At the beginning of the science internship, most students were not familiar with the scientists’ research. Thus, when students were invited to conduct an open-inquiry project that promoted their autonomy in making all types of decisions (e.g., generating scientific questions, designing experiments, analyzing data), they often experienced uncertainty and encountered unforeseen problems, such as unsuccessful teamwork or feeling clueless about choosing a topic. In cogens, students were comfortable bringing up issues they encountered in the internship, and they felt confident that cogens would help them solve those issues. “If I have an issue to address at cogen, I know for sure that it will be resolved, and that all questions asked will be answered.” Importantly, in cogens, students learned from scientists about how to address issues as a group and solve problems scientifically. “The most successful thing from this cogen is how scientists showed us that it is a group effort to fix the problem. It honestly opened my eyes to see that the answers to issues aren’t always so complex, nor do they have to be done by oneself.”
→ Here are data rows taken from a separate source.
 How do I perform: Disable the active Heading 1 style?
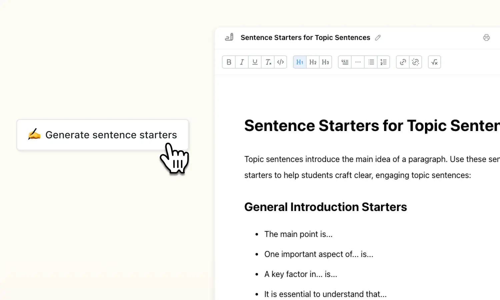299,62

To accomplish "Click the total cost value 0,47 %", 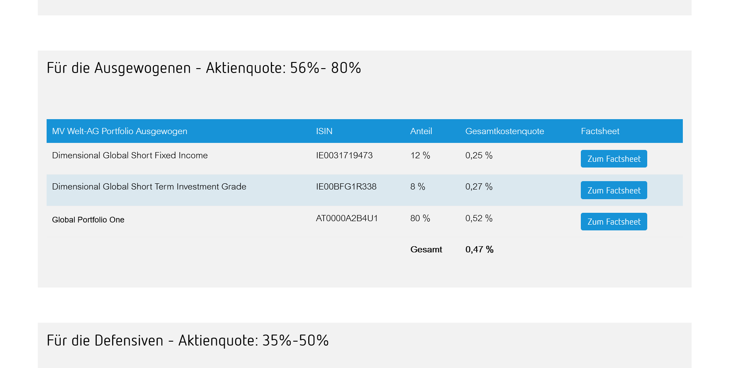I will pyautogui.click(x=479, y=249).
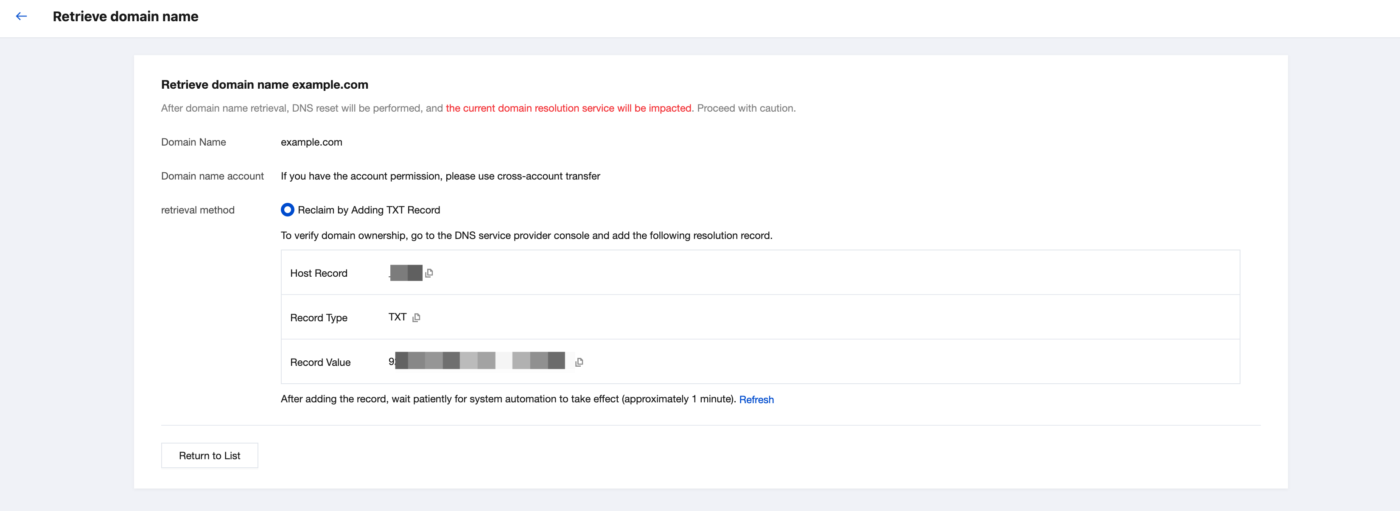Go back using the left arrow icon

pyautogui.click(x=21, y=16)
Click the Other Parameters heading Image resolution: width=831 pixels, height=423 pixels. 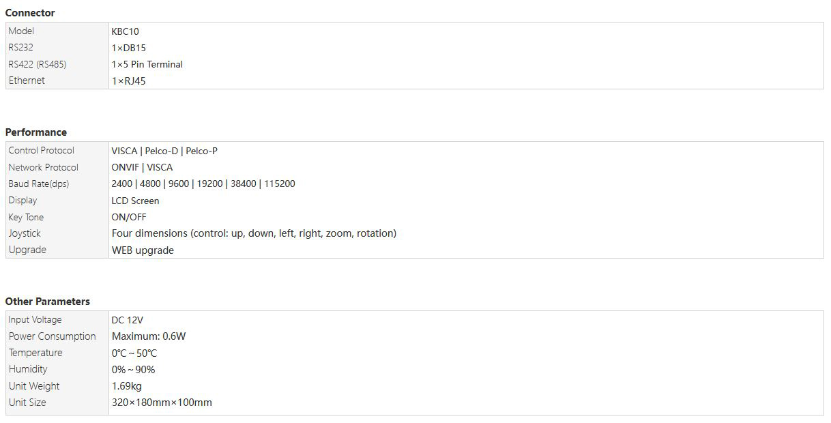click(x=48, y=302)
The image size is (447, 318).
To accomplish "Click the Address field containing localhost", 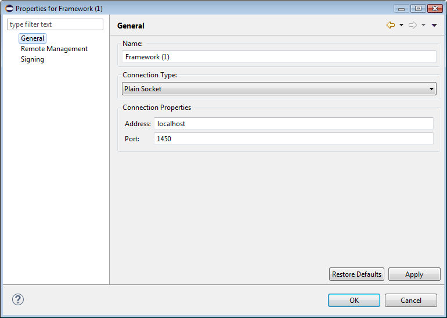I will click(x=293, y=124).
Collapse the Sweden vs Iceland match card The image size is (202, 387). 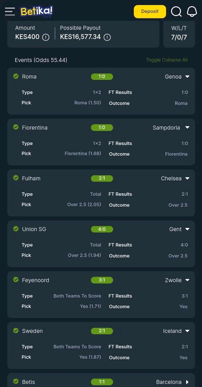pos(187,331)
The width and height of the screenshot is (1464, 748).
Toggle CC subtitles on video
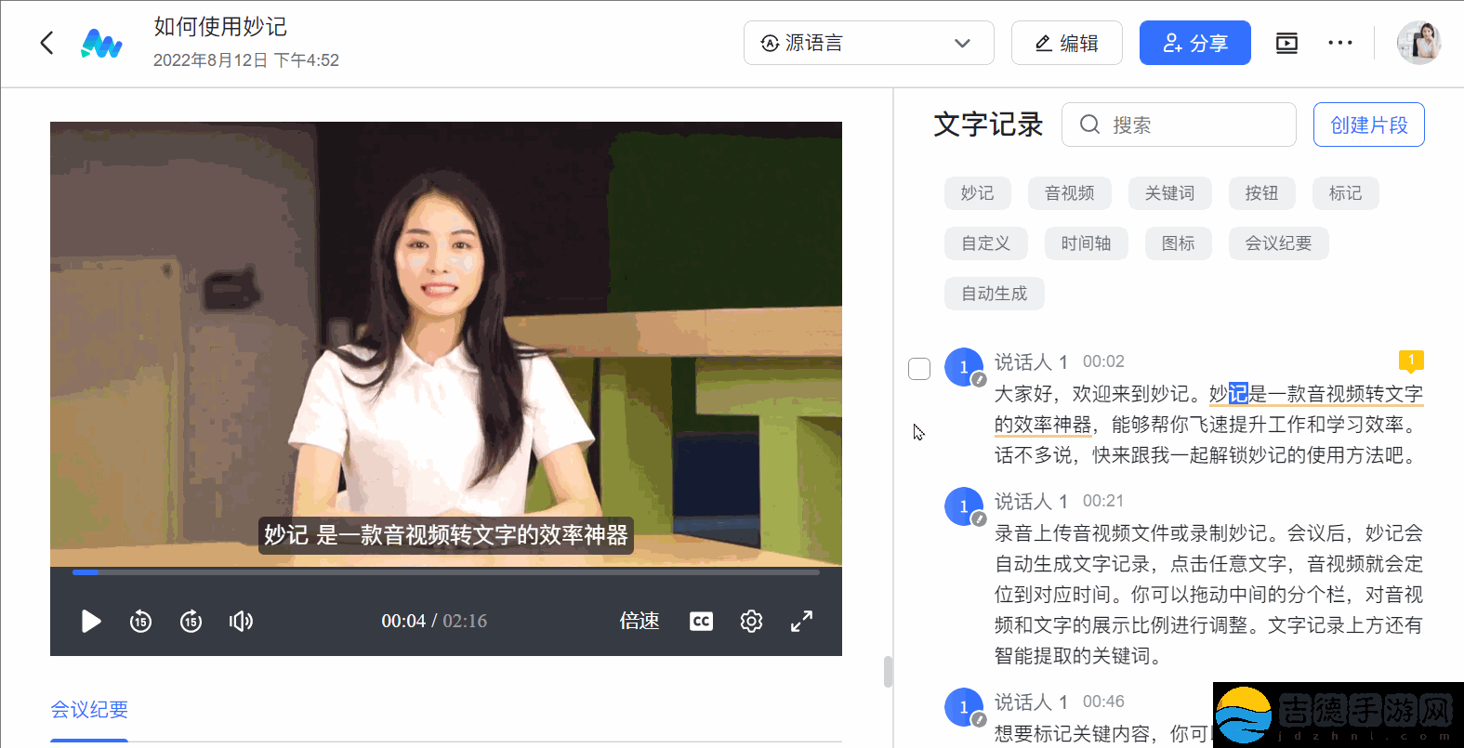(701, 621)
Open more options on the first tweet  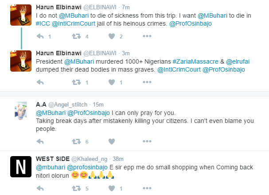[147, 36]
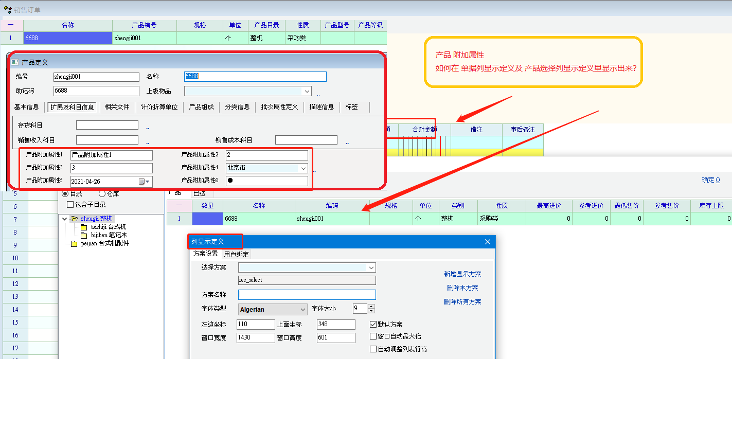
Task: Click the 删除所有方案 link
Action: 462,302
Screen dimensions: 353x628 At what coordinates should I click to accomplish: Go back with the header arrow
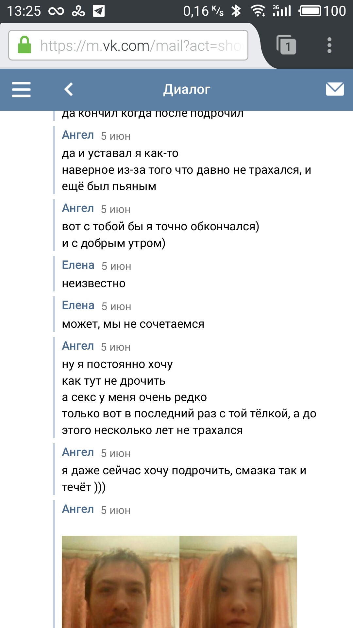[69, 89]
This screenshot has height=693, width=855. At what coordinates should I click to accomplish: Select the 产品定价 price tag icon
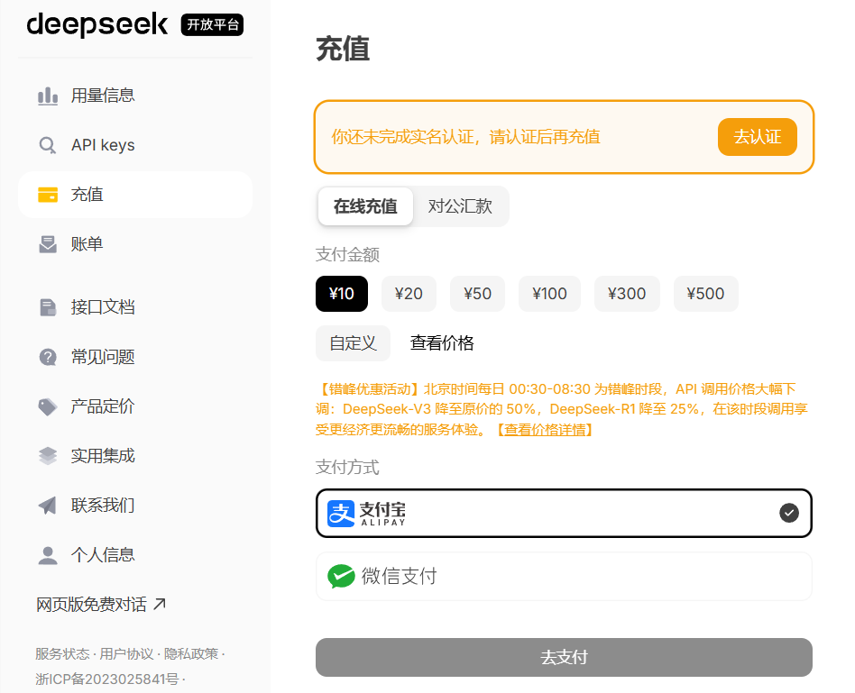coord(47,406)
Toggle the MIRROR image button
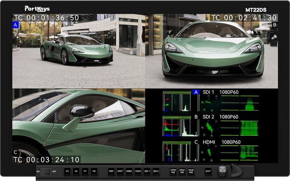The image size is (290, 181). [129, 171]
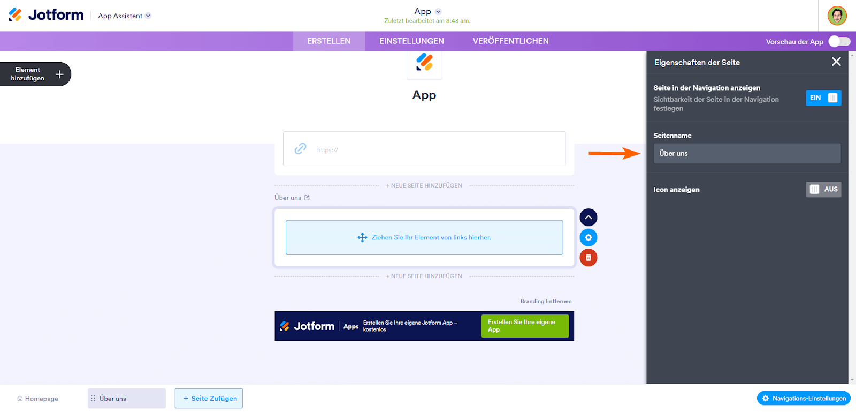Enable the Icon anzeigen toggle
856x412 pixels.
tap(823, 190)
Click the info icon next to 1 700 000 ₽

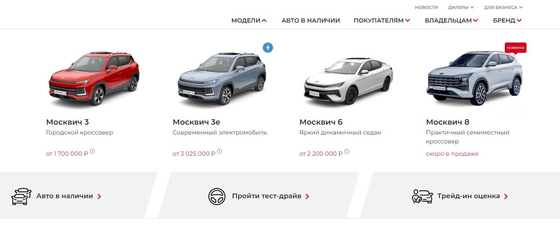pos(93,151)
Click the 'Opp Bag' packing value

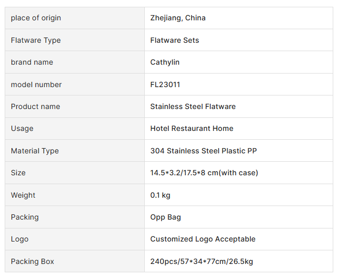166,217
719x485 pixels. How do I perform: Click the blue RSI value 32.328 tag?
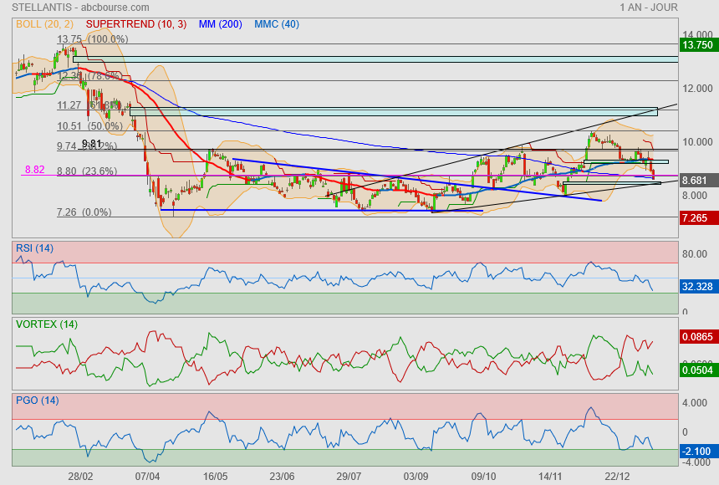[x=697, y=286]
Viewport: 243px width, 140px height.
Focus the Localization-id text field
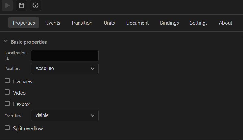(65, 56)
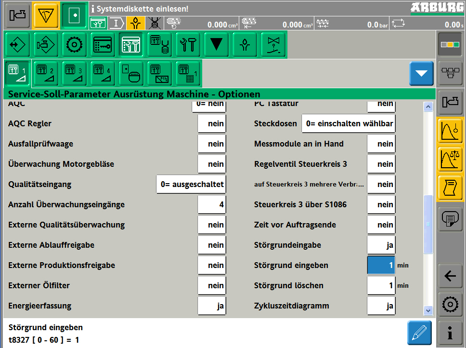Open Steckdosen einschalten wählbar selector
The image size is (466, 348).
(349, 124)
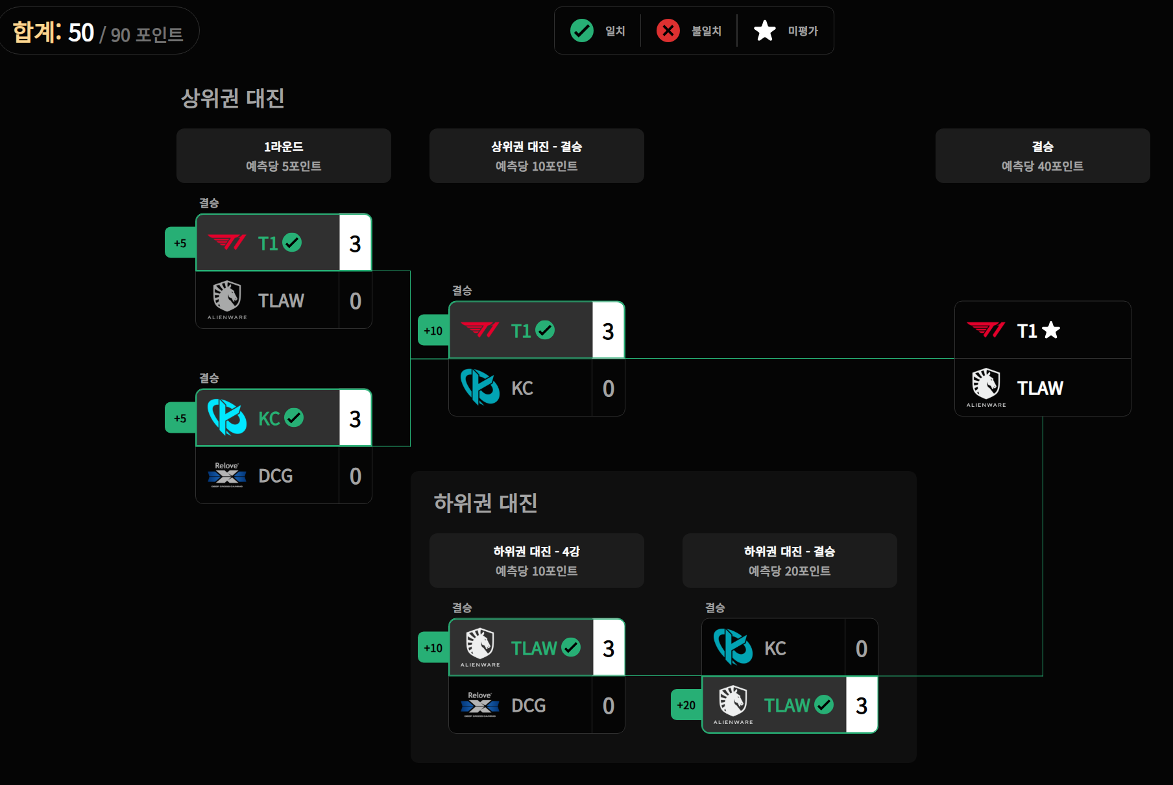Click the Team Liquid logo in round 1
This screenshot has width=1173, height=785.
click(x=227, y=300)
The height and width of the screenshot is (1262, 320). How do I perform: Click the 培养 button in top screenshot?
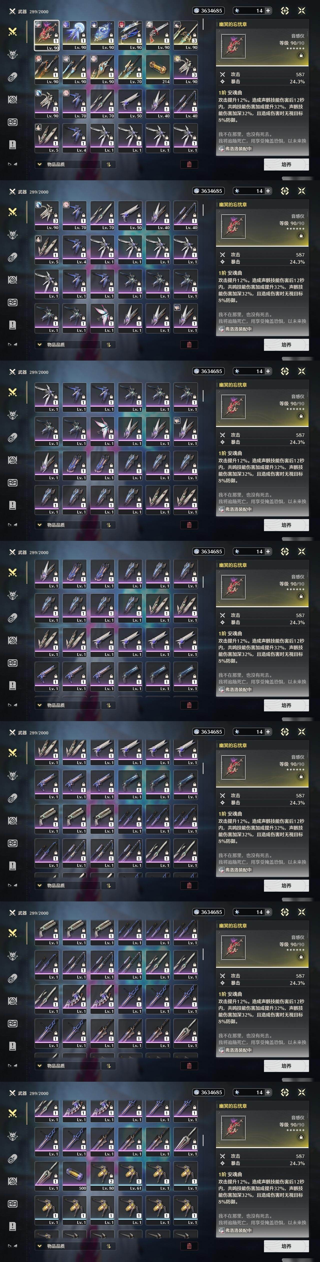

In the internship, each cogen session was allocated a one-hour time slot (once a week in spring semester and twice a week in summer). When participants had issues to discuss, they used the time effectively. But when they had no issues (especially at the end of the internship when most issues had been addressed and fixed), they felt bored in cogens because there was nothing significant to discuss. With the deadline for their project completion approaching, some students wished they could have used the cogen time to run their scientific experiments. “Each week there are less and less problems discussed in cogenerative dialogue, which is actually a really good thing. Sometimes I feel like we just look for the littlest issue we can find, just so we can have something to discuss, but they are not really important issues.”
To investigate the overall impacts of the cogen-based internship program on students, we inquired about students’ perceptions about the internship learning environments and surveyed parents’ observations on the impacts of the internship program on their children’s science attitudes and interests.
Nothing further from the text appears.